HRDC Vice- Chairperson, Gift Trapence, said the application for sanctions will be extended to other homicide cases such as that of Lule Buleya, a key witness in the abduction of a boy with albinism in Dedza District and the late Robert Chasowa, a fourth-year engineering student at The Polytechnic.

Trapence believes there is a deliberate ploy by authorities to trample on homicide investigations linked to top government officials.


“The problems is that some top officials are being mentioned in the inquiry and that is why we have been saying that for this issue to move with speed, there is need for the police to be professional enough because the system is clearly shielding some officials involved in the murder,” he said.

Trapence urged Constitutionally mandated institutions like Malawi Human Rights Commission (MHRC) to join the investigations to make sure that people who are behind the murder are brought to book.

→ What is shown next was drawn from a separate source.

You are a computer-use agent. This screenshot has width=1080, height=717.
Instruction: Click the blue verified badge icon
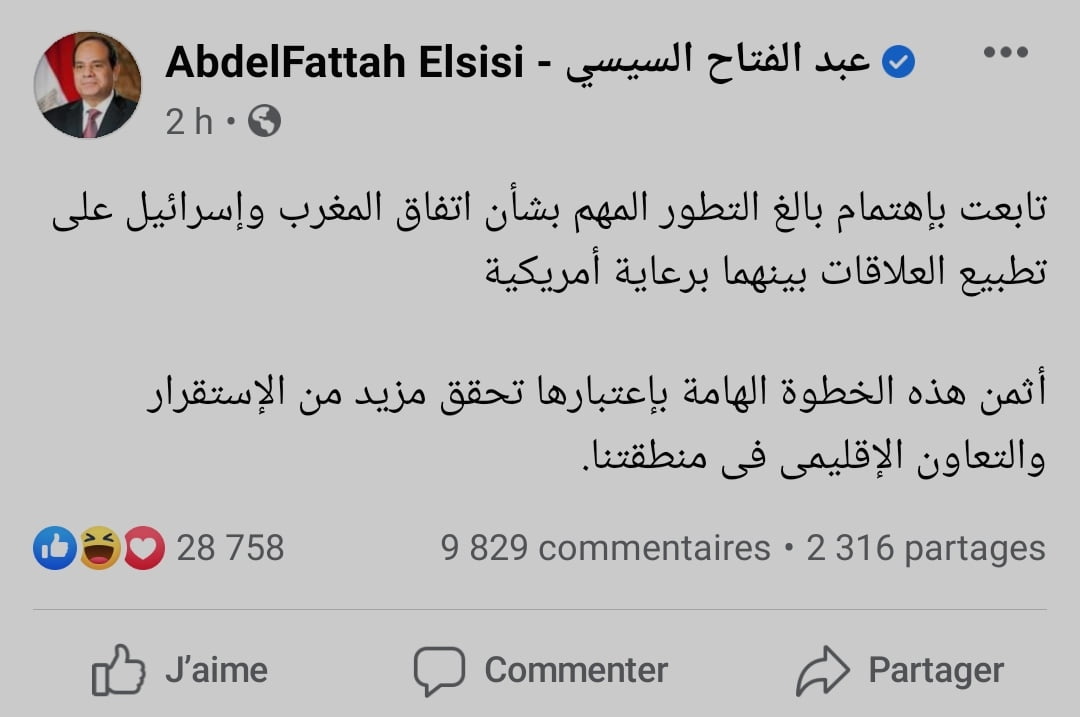[899, 63]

He said the death of Njauju has dented Malawi’s anti-corruption fight at the international level.


“As HRDC, we will still push the issue because we don’t want to have impunity in this country. We will push it at UN level. We will ask UN to take action. Even if it means putting some sanctions on Malawi government, we will push for that,” Trapence said.

Almost five years after launching the Njauju investigations, National Police spokesperson, James Kadadzera, said the law enforcers are yet to make a breakthrough into the murder case.

“This is one of the complex cases we have. However, we are doing all we can to have a breakthrough in the investigations. We have some leads which are making us sure that we will soon break through,” he said.

But Kadadzera said there was no timeframe for concluding the investigations.

ACB spokesperson, Egrita Ndala, said although Njauju was an employee of the bureau, they are not mandated to investigate his murder or any other homicide case.

MHRC Chairperson, Patrick Semphere, said the commission will review the issues and come up with a position.

“We get involved after being moved or by our own volition. So we will look at it [Njauju murder] and view its merits and demerits before taking action,” Semphere said.

Njauju was killed on July 5 2015, and his body was found half buried in Lilongwe. His official vehicle was found burnt to ashes at Mtsiriza Township in the capital city.

In 2008, local civil society organisations— Centre for Human Rights and Rehabilitation, Centre for the Development of People and Youth and Society—presented a petition to the 62nd Session of the African Commission on Human and People’s Rights on Njauju and other issues.